[Element lookup rows]

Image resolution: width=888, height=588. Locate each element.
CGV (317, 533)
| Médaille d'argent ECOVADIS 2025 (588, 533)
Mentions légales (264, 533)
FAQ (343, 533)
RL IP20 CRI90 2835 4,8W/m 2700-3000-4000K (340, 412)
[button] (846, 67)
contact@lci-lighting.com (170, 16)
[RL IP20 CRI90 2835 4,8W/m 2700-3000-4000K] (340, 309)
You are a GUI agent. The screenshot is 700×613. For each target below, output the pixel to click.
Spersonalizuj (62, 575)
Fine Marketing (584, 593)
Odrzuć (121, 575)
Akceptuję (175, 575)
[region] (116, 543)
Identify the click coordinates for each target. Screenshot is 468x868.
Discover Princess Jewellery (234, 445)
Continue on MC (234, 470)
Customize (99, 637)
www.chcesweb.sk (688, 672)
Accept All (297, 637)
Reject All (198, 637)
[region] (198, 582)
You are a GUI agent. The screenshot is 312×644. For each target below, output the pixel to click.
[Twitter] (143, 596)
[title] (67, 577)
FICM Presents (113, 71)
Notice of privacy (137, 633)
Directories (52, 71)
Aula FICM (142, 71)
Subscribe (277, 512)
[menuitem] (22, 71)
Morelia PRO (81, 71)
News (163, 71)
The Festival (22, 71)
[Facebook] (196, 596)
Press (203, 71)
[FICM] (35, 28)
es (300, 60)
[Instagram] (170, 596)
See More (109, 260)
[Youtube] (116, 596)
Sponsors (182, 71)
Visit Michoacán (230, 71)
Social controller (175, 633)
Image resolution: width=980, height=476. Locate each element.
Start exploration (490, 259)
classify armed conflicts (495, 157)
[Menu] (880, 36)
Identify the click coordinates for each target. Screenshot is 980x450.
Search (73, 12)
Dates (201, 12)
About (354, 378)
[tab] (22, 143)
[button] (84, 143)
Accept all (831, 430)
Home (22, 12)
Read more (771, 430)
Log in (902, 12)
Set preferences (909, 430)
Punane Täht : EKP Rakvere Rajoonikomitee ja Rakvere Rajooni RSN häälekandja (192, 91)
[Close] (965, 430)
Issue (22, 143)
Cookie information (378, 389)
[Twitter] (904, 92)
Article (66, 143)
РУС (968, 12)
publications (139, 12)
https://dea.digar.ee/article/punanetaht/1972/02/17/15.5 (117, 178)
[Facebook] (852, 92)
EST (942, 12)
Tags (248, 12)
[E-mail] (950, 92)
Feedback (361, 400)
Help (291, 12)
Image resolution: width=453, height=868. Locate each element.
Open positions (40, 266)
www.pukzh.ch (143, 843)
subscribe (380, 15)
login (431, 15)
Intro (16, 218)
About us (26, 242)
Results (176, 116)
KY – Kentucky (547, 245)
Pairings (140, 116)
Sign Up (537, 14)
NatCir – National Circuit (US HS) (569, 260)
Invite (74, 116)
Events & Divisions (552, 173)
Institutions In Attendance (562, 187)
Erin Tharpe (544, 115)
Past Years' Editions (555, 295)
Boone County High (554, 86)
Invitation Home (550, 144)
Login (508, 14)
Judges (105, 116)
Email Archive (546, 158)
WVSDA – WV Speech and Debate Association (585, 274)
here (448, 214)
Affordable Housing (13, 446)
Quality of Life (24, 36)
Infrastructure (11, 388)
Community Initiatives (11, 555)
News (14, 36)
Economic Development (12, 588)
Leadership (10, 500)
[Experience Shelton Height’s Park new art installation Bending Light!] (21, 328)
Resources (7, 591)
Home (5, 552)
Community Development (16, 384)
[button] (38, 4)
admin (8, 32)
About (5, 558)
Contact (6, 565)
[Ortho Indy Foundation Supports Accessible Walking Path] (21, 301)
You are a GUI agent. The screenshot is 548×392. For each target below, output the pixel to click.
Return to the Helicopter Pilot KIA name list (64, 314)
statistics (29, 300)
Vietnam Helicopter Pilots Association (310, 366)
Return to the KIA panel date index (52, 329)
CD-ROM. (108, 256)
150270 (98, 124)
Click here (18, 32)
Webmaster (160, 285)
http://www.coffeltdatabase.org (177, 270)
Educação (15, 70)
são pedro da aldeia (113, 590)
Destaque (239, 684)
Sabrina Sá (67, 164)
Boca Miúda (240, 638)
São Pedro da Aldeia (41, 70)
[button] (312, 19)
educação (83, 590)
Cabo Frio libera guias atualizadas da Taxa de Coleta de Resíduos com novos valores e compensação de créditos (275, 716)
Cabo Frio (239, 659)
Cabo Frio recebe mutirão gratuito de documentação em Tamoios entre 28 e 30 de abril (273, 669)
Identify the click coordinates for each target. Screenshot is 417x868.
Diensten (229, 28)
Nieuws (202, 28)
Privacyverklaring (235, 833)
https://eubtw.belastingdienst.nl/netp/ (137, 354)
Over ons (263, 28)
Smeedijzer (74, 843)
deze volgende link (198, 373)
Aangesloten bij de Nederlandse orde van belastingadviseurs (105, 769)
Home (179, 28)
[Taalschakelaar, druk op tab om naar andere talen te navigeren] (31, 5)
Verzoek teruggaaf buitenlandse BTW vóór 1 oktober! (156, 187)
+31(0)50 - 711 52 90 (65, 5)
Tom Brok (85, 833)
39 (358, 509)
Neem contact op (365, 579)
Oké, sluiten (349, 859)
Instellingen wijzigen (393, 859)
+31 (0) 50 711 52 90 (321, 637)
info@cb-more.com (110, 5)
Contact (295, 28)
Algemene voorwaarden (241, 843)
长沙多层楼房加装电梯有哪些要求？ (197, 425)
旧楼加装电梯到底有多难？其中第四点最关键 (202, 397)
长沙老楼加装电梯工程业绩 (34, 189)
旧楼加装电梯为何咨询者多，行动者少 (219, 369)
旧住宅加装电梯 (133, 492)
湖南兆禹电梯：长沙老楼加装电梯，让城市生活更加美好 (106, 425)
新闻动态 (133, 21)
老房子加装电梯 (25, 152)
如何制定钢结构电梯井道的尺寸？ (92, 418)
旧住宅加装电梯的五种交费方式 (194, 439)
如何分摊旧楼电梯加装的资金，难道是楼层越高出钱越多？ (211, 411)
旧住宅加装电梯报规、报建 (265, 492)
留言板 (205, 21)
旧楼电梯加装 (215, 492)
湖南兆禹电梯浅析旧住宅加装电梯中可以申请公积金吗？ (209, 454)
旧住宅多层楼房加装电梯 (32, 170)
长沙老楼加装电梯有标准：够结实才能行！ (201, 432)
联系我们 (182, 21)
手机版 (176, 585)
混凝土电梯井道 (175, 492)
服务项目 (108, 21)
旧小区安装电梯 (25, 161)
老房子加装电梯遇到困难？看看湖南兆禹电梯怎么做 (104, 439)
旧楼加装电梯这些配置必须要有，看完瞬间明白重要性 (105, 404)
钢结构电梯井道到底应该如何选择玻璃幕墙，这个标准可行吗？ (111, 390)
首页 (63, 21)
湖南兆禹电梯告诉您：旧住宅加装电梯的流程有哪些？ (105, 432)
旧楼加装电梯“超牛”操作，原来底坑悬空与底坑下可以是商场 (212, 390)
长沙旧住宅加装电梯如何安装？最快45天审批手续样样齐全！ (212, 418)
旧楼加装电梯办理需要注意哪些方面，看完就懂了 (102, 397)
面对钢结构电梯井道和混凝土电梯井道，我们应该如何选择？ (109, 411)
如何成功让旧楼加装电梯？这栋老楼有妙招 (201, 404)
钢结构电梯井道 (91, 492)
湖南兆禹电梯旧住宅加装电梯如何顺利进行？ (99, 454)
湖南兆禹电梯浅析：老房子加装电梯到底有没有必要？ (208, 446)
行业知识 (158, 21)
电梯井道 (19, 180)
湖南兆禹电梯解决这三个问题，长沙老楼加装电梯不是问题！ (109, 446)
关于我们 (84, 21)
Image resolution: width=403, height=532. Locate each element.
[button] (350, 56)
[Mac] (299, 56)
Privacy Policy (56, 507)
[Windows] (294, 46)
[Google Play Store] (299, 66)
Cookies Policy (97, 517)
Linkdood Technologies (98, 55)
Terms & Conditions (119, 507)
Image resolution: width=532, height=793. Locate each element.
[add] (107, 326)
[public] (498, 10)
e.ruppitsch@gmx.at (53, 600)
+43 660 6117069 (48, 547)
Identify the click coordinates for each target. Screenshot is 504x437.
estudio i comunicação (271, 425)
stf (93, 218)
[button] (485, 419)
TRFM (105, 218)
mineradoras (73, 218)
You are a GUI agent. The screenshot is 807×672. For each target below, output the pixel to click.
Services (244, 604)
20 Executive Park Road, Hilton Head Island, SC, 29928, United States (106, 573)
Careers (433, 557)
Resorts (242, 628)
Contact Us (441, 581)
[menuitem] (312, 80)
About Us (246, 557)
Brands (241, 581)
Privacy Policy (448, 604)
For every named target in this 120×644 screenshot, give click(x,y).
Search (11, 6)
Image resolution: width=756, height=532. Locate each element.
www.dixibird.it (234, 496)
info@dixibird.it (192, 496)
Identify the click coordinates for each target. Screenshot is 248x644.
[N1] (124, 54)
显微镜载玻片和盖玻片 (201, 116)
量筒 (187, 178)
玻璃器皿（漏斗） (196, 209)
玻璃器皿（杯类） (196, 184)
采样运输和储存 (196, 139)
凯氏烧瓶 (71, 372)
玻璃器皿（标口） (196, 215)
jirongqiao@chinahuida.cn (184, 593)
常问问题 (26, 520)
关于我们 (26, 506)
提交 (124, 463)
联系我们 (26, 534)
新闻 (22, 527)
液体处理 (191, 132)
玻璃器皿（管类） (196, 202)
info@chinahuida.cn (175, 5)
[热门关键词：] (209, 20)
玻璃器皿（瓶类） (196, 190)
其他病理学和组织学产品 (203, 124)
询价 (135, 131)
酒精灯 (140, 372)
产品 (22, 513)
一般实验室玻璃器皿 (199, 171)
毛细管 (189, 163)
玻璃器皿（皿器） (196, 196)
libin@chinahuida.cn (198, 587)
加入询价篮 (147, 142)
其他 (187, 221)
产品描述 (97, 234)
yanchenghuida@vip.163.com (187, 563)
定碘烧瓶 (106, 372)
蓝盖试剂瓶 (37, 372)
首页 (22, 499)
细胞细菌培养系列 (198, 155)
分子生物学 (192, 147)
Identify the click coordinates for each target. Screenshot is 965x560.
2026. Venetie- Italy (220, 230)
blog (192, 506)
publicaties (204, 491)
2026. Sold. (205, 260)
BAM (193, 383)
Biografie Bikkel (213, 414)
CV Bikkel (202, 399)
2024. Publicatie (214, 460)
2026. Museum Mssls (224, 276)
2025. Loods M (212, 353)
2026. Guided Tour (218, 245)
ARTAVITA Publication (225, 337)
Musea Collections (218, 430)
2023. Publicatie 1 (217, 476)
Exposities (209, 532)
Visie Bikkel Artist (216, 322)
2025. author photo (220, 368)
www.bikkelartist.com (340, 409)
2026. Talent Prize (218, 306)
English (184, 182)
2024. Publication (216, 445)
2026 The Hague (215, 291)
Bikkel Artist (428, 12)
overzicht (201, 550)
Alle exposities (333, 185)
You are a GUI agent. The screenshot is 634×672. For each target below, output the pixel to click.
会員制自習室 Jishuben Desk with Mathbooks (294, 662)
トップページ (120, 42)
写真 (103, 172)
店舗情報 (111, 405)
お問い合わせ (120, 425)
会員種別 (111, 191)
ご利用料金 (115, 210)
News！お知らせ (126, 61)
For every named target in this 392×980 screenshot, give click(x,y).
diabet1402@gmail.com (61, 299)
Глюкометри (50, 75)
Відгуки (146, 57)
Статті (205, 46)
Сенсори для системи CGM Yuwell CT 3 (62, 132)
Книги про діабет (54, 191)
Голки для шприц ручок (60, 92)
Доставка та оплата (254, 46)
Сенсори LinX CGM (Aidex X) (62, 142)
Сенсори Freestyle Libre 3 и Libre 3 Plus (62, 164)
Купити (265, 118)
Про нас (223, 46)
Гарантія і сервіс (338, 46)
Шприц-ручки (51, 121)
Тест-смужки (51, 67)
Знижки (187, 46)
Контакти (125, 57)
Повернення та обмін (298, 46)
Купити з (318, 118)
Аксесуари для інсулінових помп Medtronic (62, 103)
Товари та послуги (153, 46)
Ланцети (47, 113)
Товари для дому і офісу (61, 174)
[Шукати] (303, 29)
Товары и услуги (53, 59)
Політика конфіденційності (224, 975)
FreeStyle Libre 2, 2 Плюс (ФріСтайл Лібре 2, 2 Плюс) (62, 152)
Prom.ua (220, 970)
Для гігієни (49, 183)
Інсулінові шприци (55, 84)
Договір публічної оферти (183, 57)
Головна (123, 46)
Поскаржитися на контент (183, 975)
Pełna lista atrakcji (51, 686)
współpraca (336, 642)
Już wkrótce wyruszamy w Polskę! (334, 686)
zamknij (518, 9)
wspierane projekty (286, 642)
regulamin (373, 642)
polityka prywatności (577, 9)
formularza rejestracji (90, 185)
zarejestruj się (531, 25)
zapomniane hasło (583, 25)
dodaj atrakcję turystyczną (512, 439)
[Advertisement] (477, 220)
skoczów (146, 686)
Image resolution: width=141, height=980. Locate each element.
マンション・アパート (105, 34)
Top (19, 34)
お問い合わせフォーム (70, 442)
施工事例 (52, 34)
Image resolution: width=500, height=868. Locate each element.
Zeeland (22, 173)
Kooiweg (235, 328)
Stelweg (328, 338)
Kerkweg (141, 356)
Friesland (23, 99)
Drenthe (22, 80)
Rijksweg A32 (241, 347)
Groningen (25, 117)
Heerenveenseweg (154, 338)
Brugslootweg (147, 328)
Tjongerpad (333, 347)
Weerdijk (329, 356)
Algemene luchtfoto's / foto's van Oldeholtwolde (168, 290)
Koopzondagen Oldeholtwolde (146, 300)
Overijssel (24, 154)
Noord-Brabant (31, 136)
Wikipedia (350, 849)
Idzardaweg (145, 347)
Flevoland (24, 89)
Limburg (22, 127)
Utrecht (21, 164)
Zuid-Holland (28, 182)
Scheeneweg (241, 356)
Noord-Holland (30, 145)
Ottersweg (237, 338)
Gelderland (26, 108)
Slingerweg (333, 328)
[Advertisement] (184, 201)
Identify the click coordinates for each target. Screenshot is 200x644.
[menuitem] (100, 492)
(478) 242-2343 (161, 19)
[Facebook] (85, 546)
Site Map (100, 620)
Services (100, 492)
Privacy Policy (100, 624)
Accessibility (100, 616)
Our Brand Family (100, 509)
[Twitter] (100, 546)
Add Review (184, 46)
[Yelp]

TASK OBJECTIVE
Rewrite the rows from the line with "FreeStyle Libre 2, 2" up to and including the line with "[Advertisement] (184, 201)", substituting "Ad" for "Advertisement" and leaving everything else unchanged.

OUTPUT BELOW
FreeStyle Libre 2, 2 Плюс (ФріСтайл Лібре 2, 2 Плюс) (62, 152)
Prom.ua (220, 970)
Для гігієни (49, 183)
Інсулінові шприци (55, 84)
Договір публічної оферти (183, 57)
Головна (123, 46)
Поскаржитися на контент (183, 975)
Pełna lista atrakcji (51, 686)
współpraca (336, 642)
Już wkrótce wyruszamy w Polskę! (334, 686)
zamknij (518, 9)
wspierane projekty (286, 642)
regulamin (373, 642)
polityka prywatności (577, 9)
formularza rejestracji (90, 185)
zarejestruj się (531, 25)
zapomniane hasło (583, 25)
dodaj atrakcję turystyczną (512, 439)
[Ad] (477, 220)
skoczów (146, 686)
Image resolution: width=141, height=980. Locate each element.
マンション・アパート (105, 34)
Top (19, 34)
お問い合わせフォーム (70, 442)
施工事例 (52, 34)
Image resolution: width=500, height=868. Locate each element.
Zeeland (22, 173)
Kooiweg (235, 328)
Stelweg (328, 338)
Kerkweg (141, 356)
Friesland (23, 99)
Drenthe (22, 80)
Rijksweg A32 (241, 347)
Groningen (25, 117)
Heerenveenseweg (154, 338)
Brugslootweg (147, 328)
Tjongerpad (333, 347)
Weerdijk (329, 356)
Algemene luchtfoto's / foto's van Oldeholtwolde (168, 290)
Koopzondagen Oldeholtwolde (146, 300)
Overijssel (24, 154)
Noord-Brabant (31, 136)
Wikipedia (350, 849)
Idzardaweg (145, 347)
Flevoland (24, 89)
Limburg (22, 127)
Utrecht (21, 164)
Zuid-Holland (28, 182)
Scheeneweg (241, 356)
Noord-Holland (30, 145)
Ottersweg (237, 338)
Gelderland (26, 108)
Slingerweg (333, 328)
[Ad] (184, 201)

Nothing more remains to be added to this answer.